WORK ORDER:
When you repeat the entries below, please keep them exact and leave out the pictures.

(Data items)
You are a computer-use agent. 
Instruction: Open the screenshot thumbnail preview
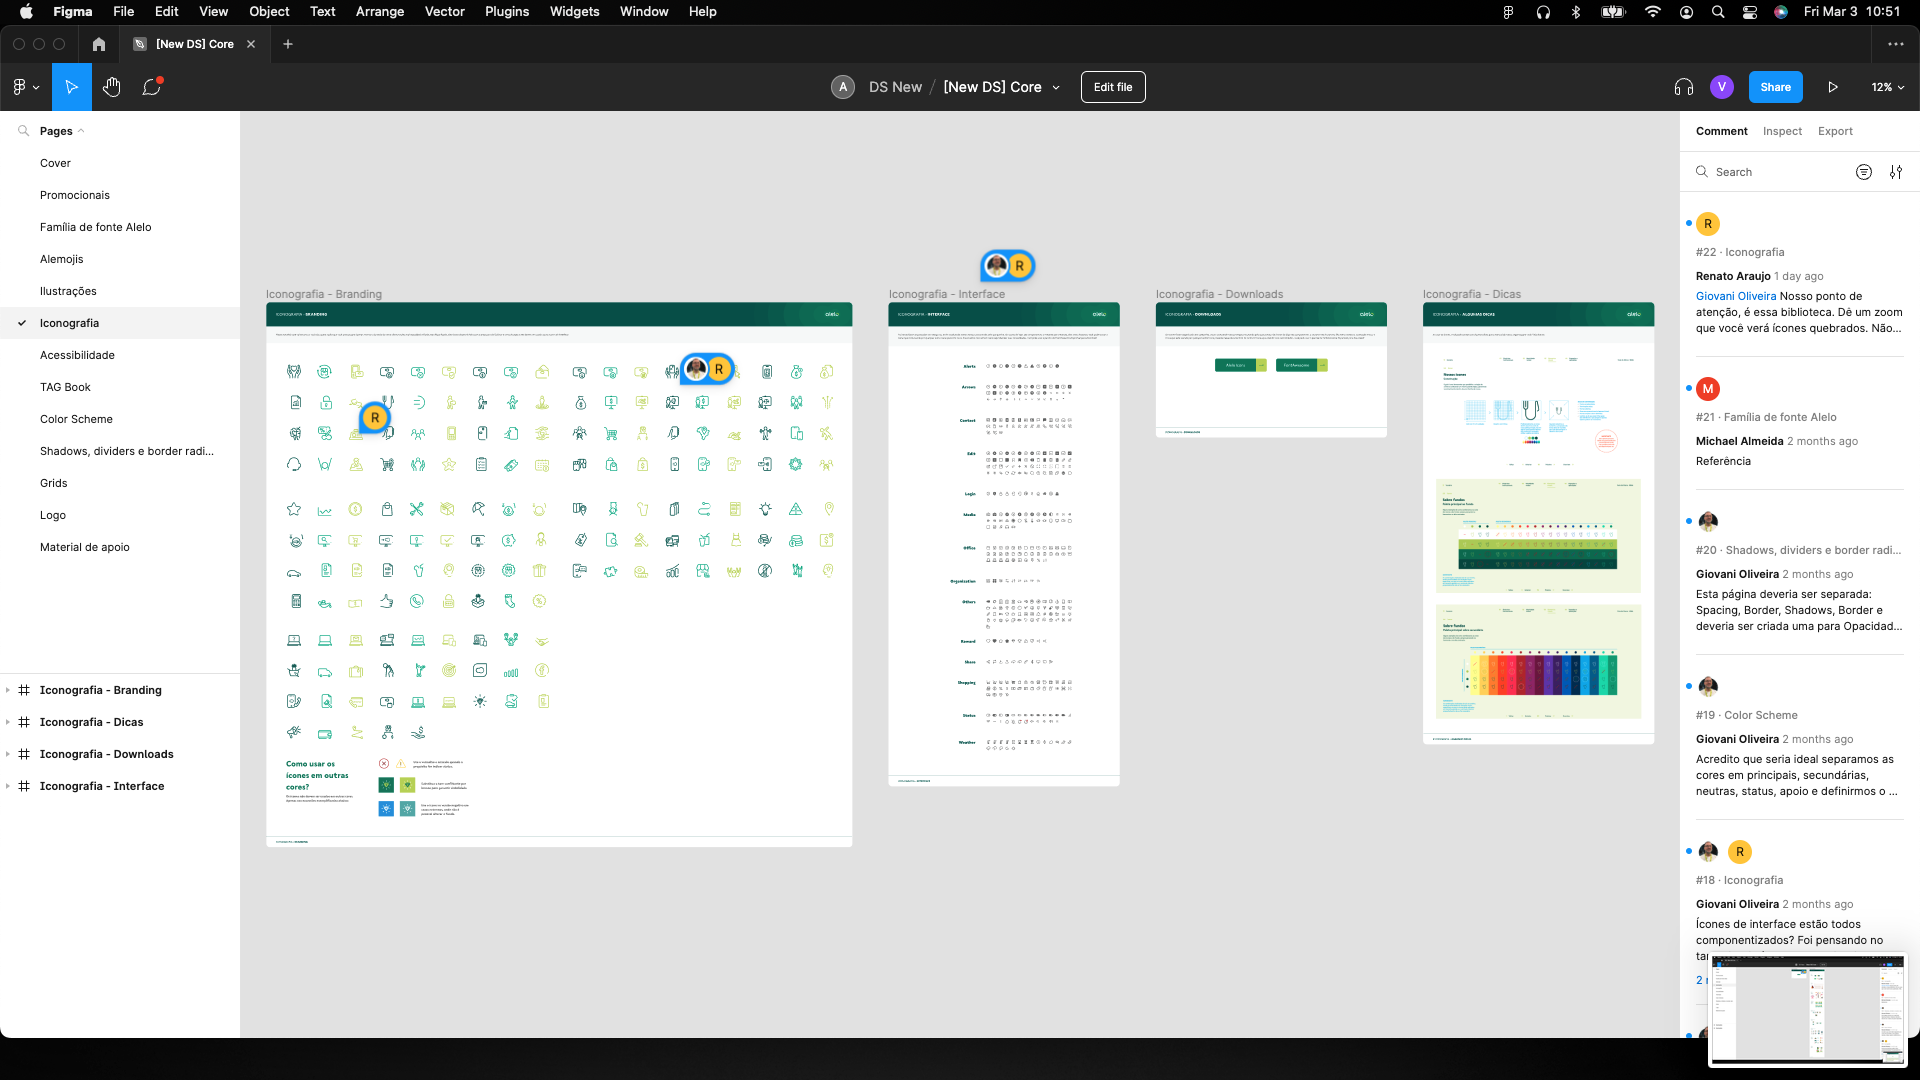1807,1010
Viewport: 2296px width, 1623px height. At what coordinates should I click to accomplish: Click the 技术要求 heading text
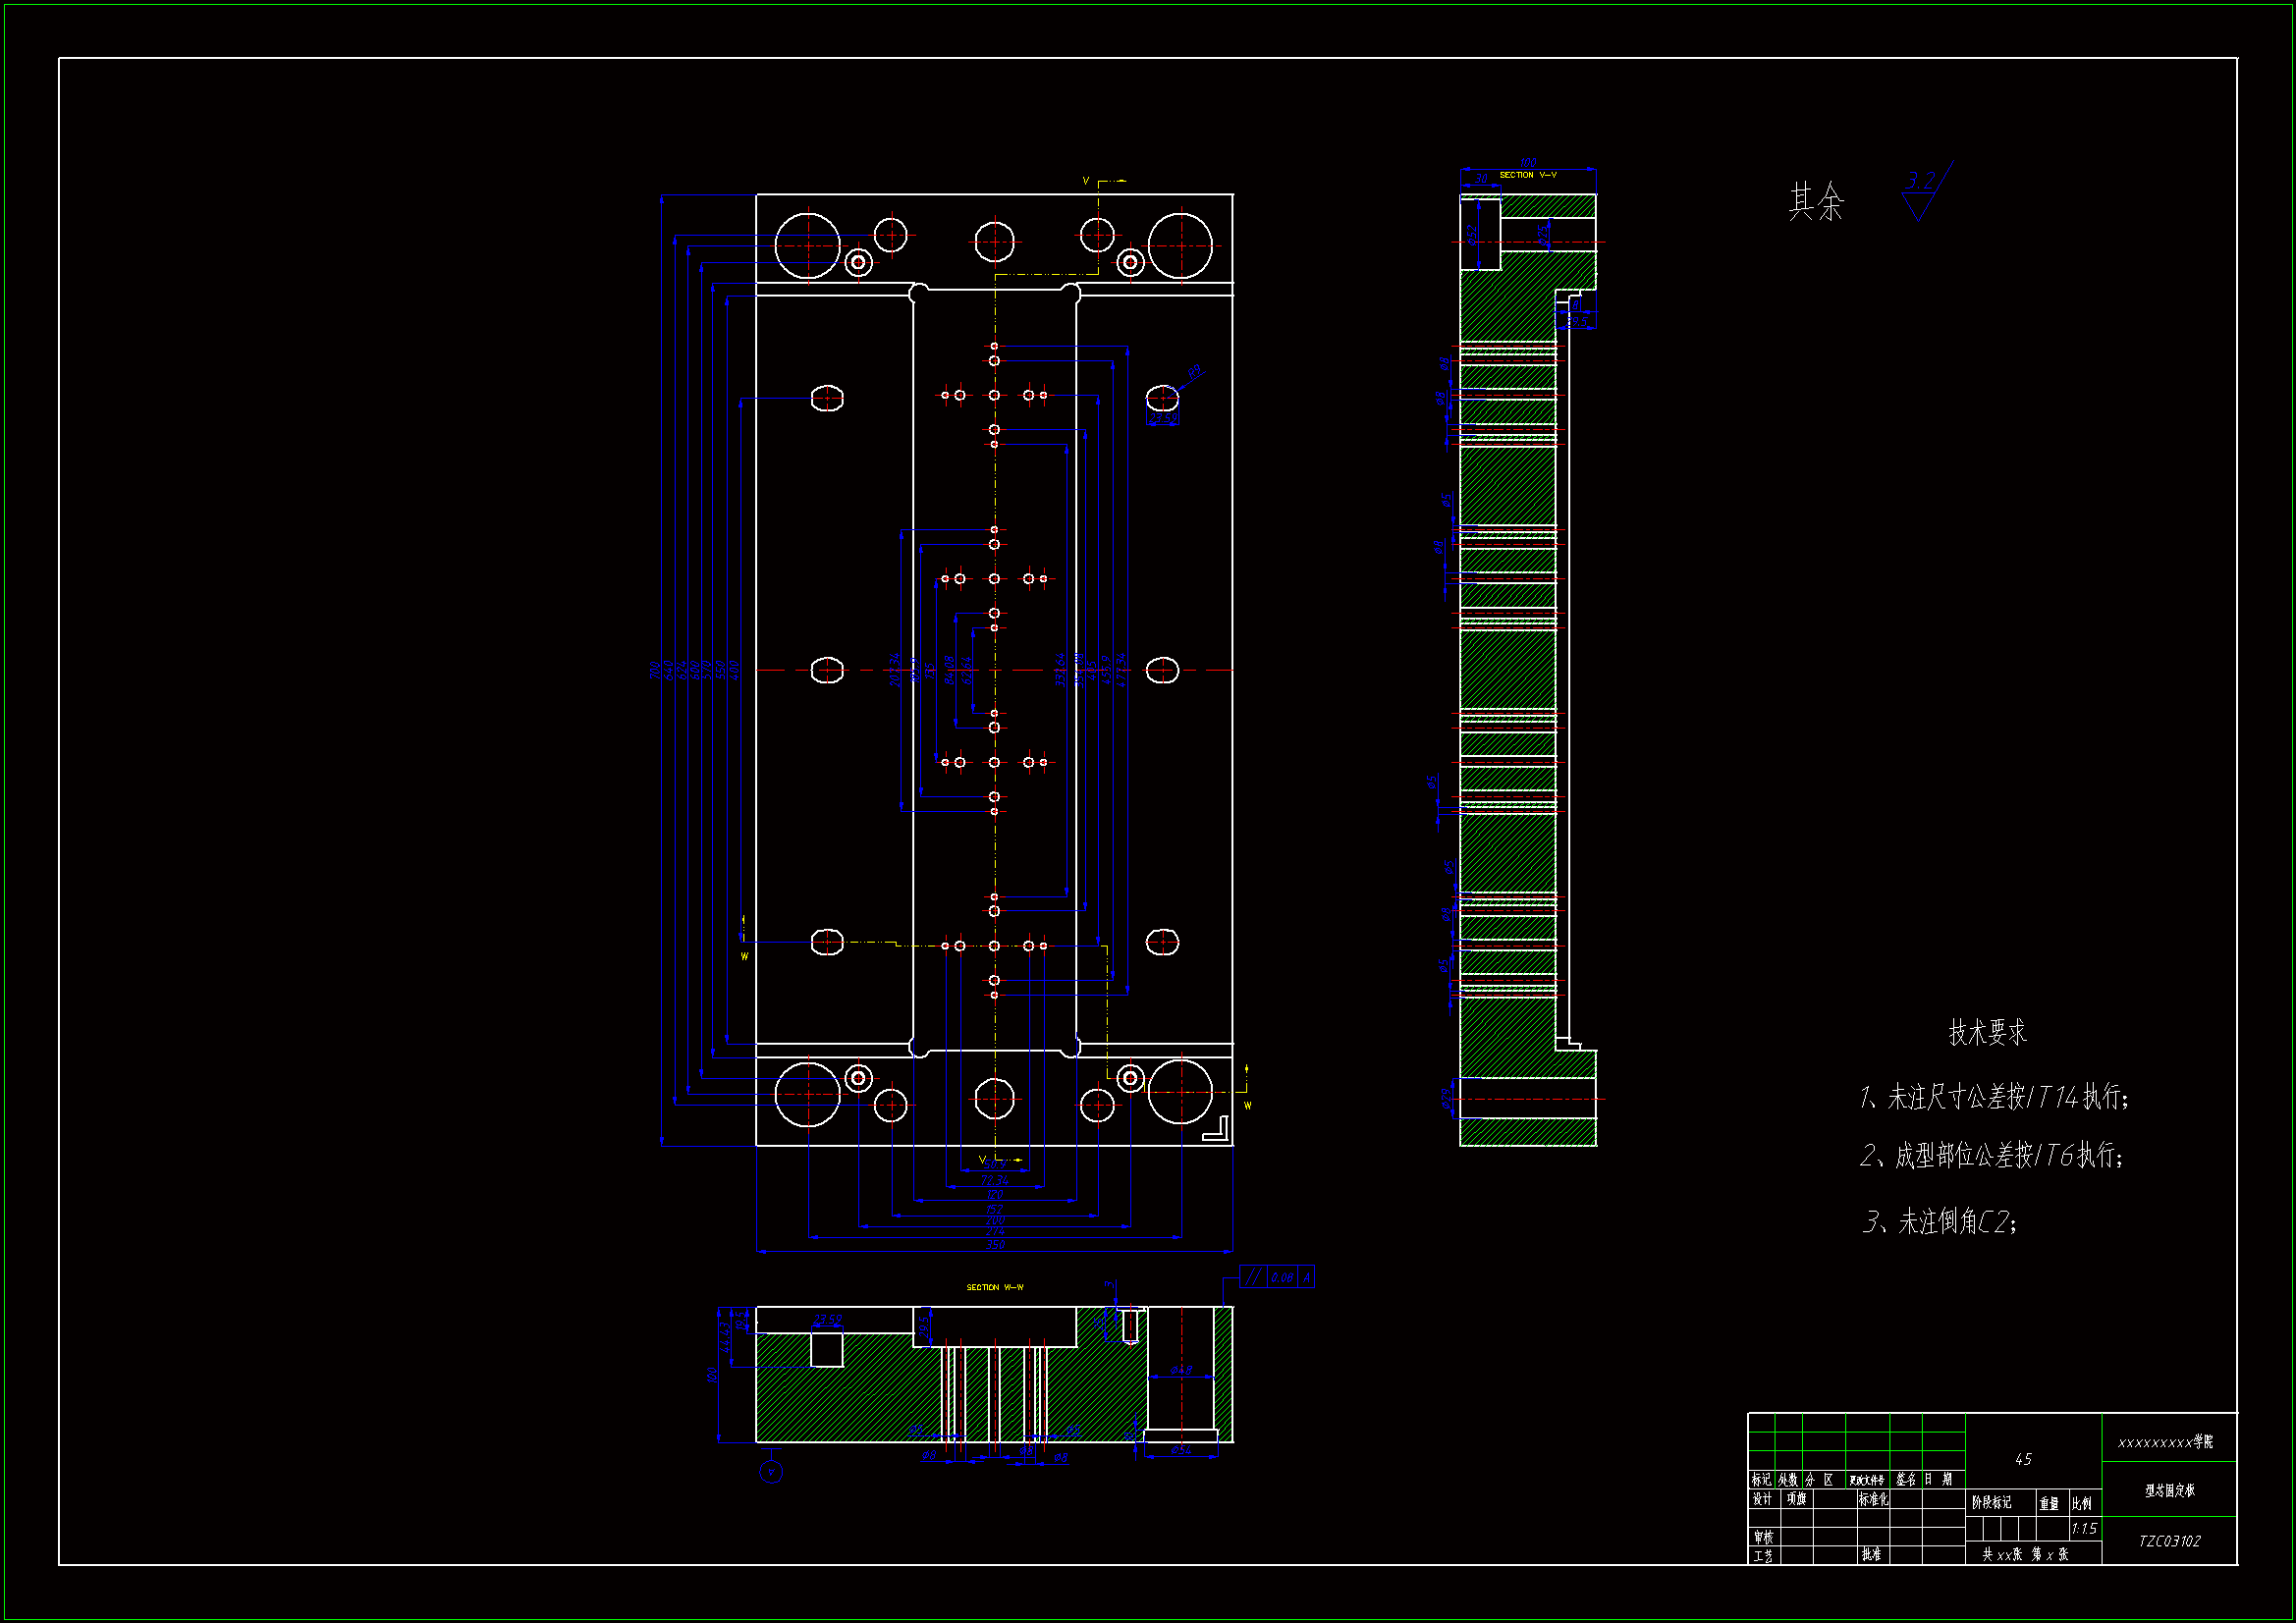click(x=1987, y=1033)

RESULT:
You are a computer-use agent. 
Instruction: Open the screenshot thumbnail preview
1807,1010
Viewport: 2296px width, 1623px height. At what coordinates should I click to accomplish: Click the 技术要求 heading text
click(x=1987, y=1033)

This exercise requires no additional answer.